Can you still take a class if you don’t consider yourself particularly funny?” “Absolutely,” Nichols says. “A comedy class is going to get your wheels turning no matter what, whether humor comes naturally to you or not.” Improv in particular is “great for folks who are trying to get out of their own head, because the focus is being in the present moment.”
Train yourself to be quick-witted
Sultanoff integrates humor into his psychotherapy practice in a variety of ways. He recalls a client who had taken his infant to a hair salon on a rainy day, and as he was leaving, the stylist said, “Be sure to cover up the baby.” He spent the rest of the day ruminating, convinced that the stylist was criticizing him over poor parenting.
Sultanoff issued a challenge: If the man could go back in time, what might he say? The funnier, the better. Sultanoff was delighted by what his client came up with: “Don’t worry about the baby. He hasn’t had a shower yet today.”

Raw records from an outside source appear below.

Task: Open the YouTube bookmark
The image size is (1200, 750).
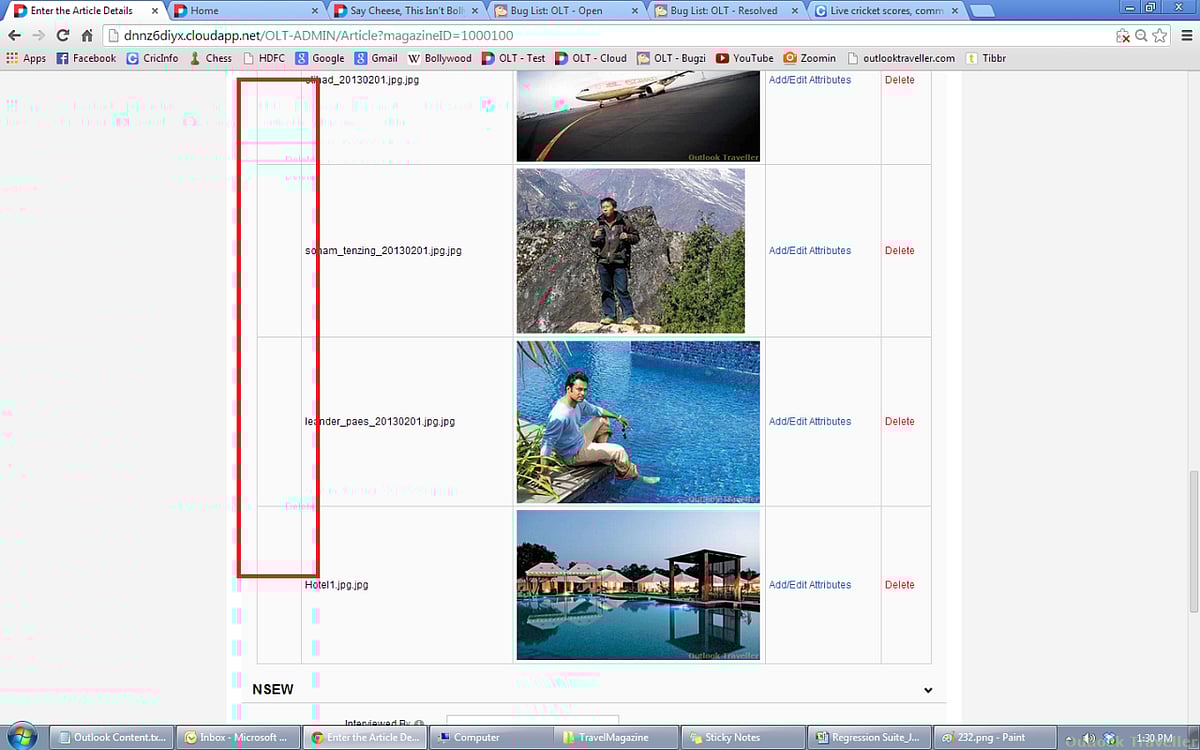Action: point(745,58)
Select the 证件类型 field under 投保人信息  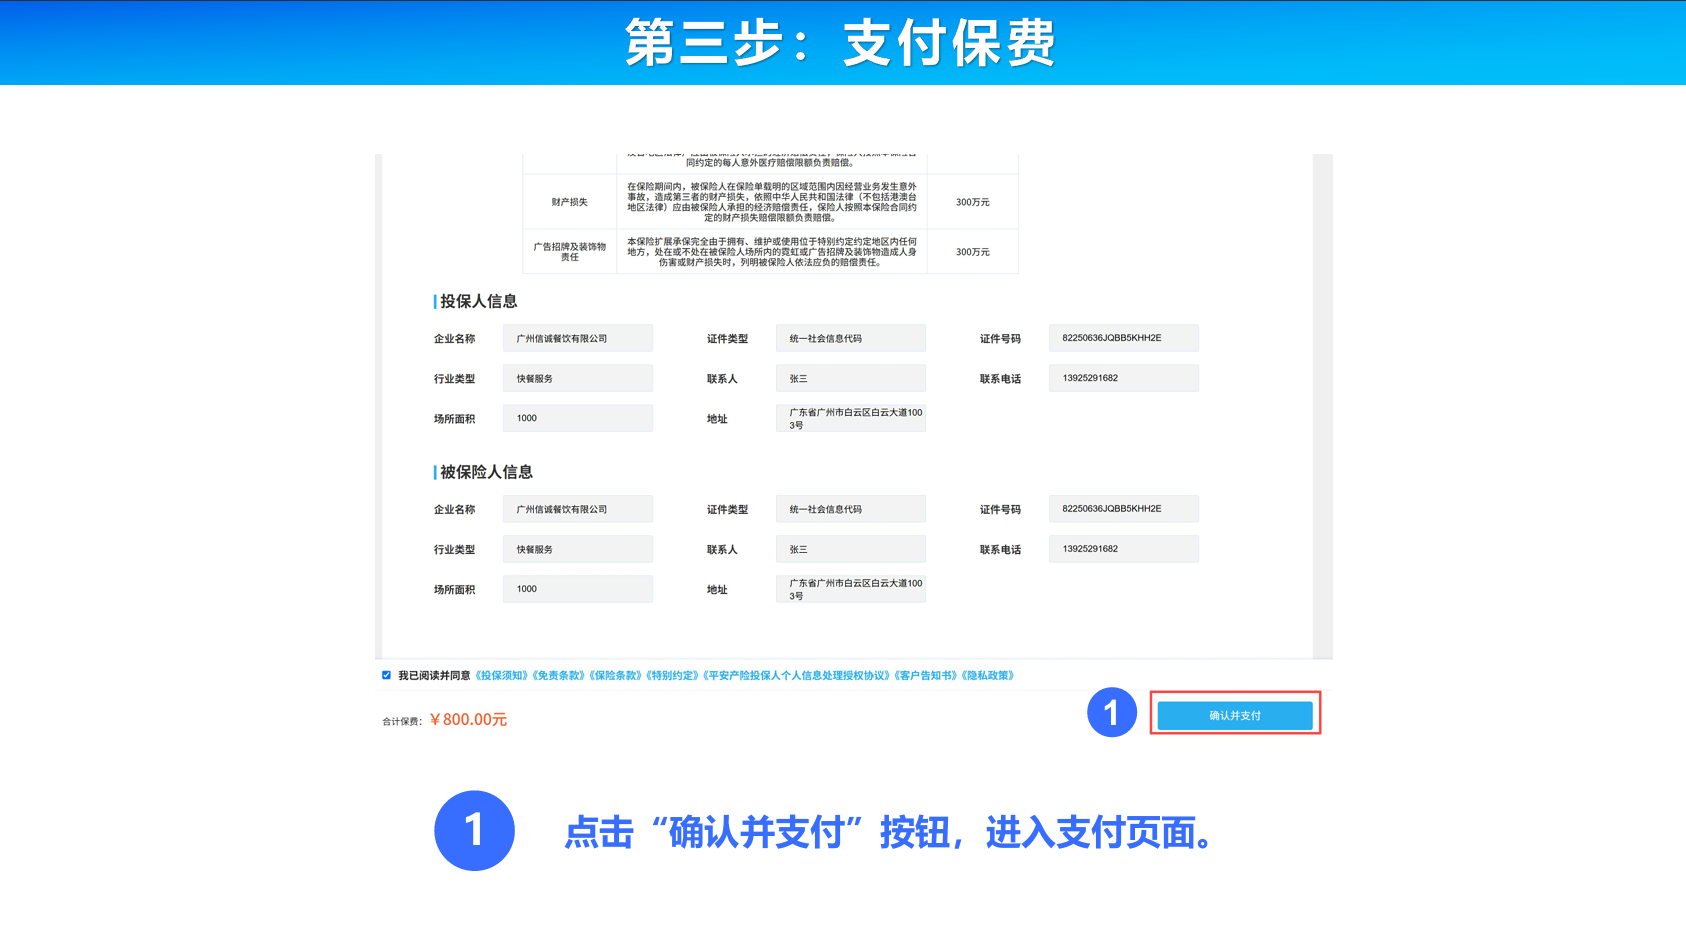coord(850,338)
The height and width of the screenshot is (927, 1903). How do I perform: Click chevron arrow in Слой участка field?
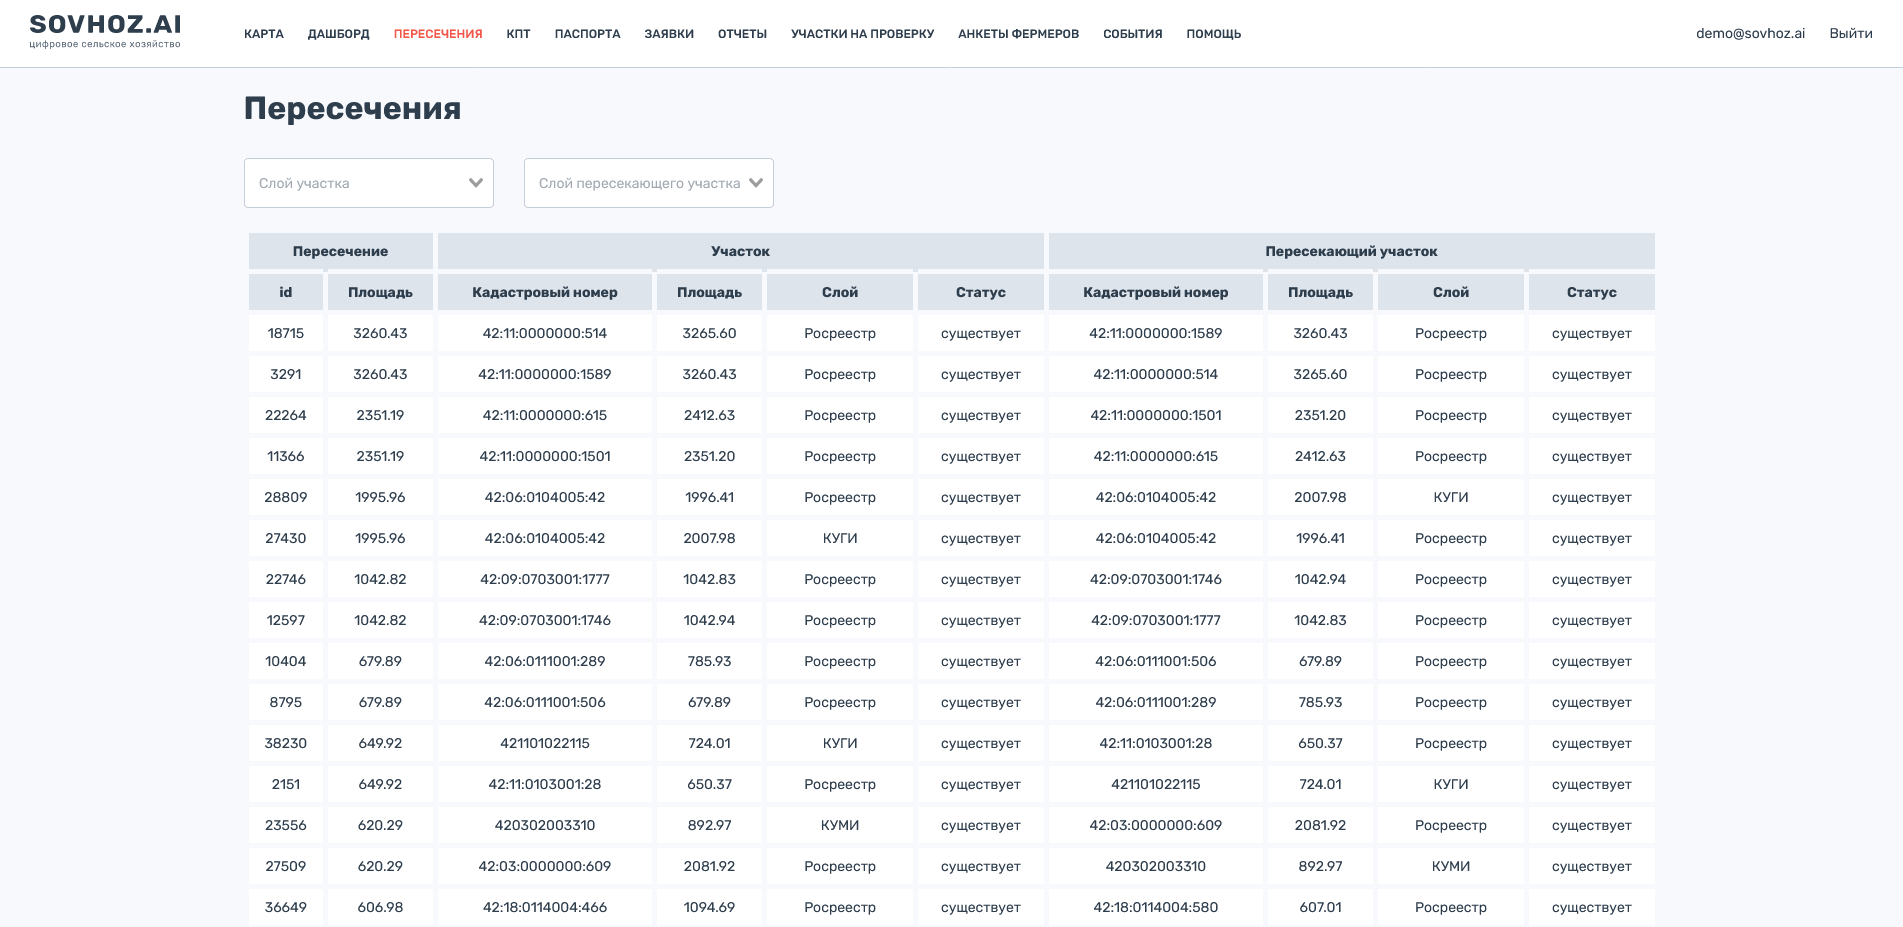pyautogui.click(x=476, y=183)
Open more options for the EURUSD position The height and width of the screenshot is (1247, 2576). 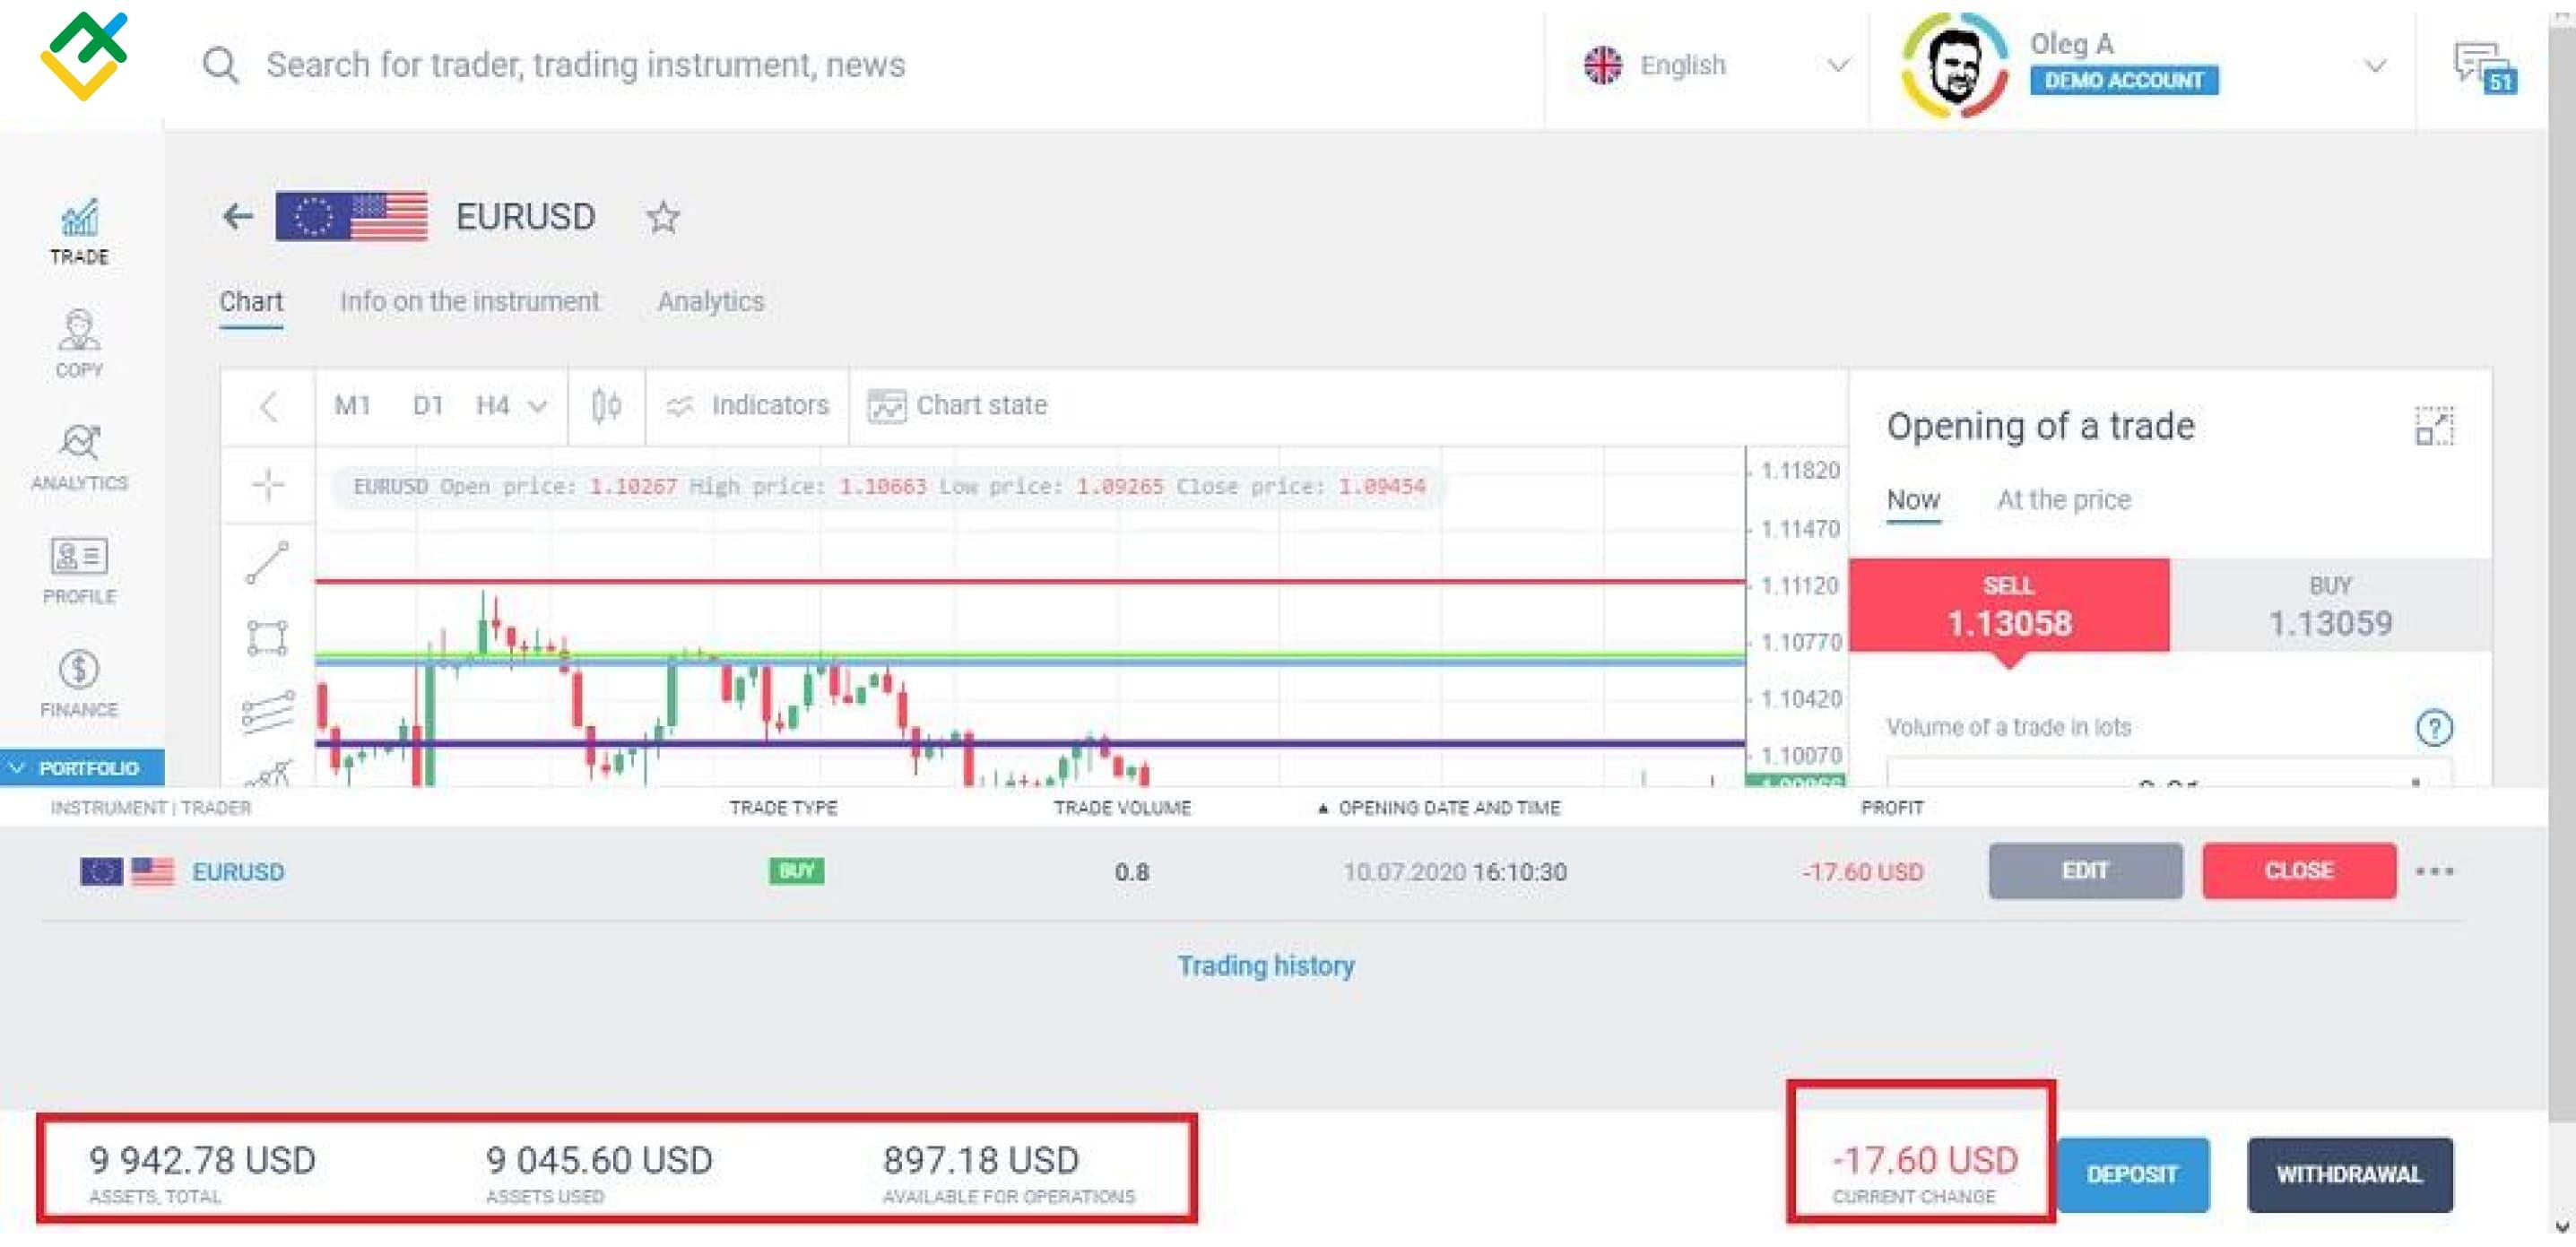coord(2436,871)
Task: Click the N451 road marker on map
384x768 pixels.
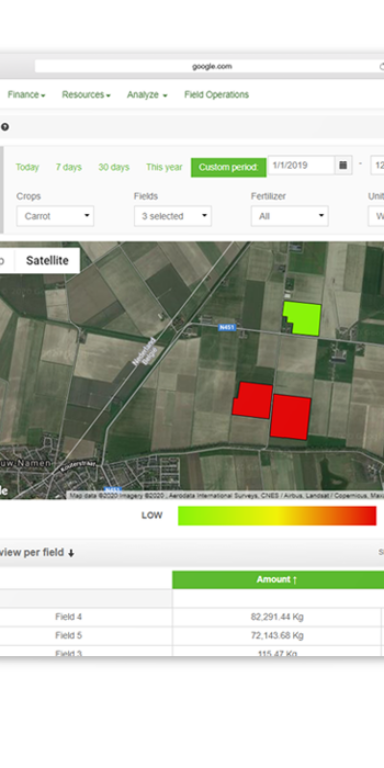Action: click(x=227, y=327)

It’s an easy exercise to repeat after uncomfortable experiences. Brainstorm quips, and you’ll “train yourself to at some point be able to do them in the moment they occur,” landing a one-liner in real time.
Master one joke
Many of us innately love to make others laugh, and doing so doesn’t require great comedic skill. “I tell people to learn one simple, good joke,” Sultanoff says. “It doesn’t have to be long.” Practice it, then use it in situations that need some levity.
Enlist some props
If you end up sitting next to Klein in traffic, you might notice he’s wearing a bright red clown nose. “The world is so serious these days,” he says. “I put it on, and I look in my rear-view mirror. It instantly lightens things up.” One couple he knows puts on clown noses every time they start to argue, immediately breaking the tension.
Sultanoff also encourages the use of props. After getting an X-ray, he likes to slip on glowing red thumb lights, tell the tech he’s feeling strangely radiant, and then give a thumbs up. “That person has a moment of joy with me, and then goes home and tells other people the story,” he says. “It’s a highlight of my day, and hopefully theirs.”
Don’t force it
Striving to be funny often has the opposite effect, so don’t put extra pressure on yourself. “If you’re exposing yourself to more funny things on a regular basis, you’re going to wake that part of your brain up,” Nichols says. “It’s just like exercising—if you’re working a muscle group over and over, those muscles get stronger. Think of your sense of humor in a similar way.”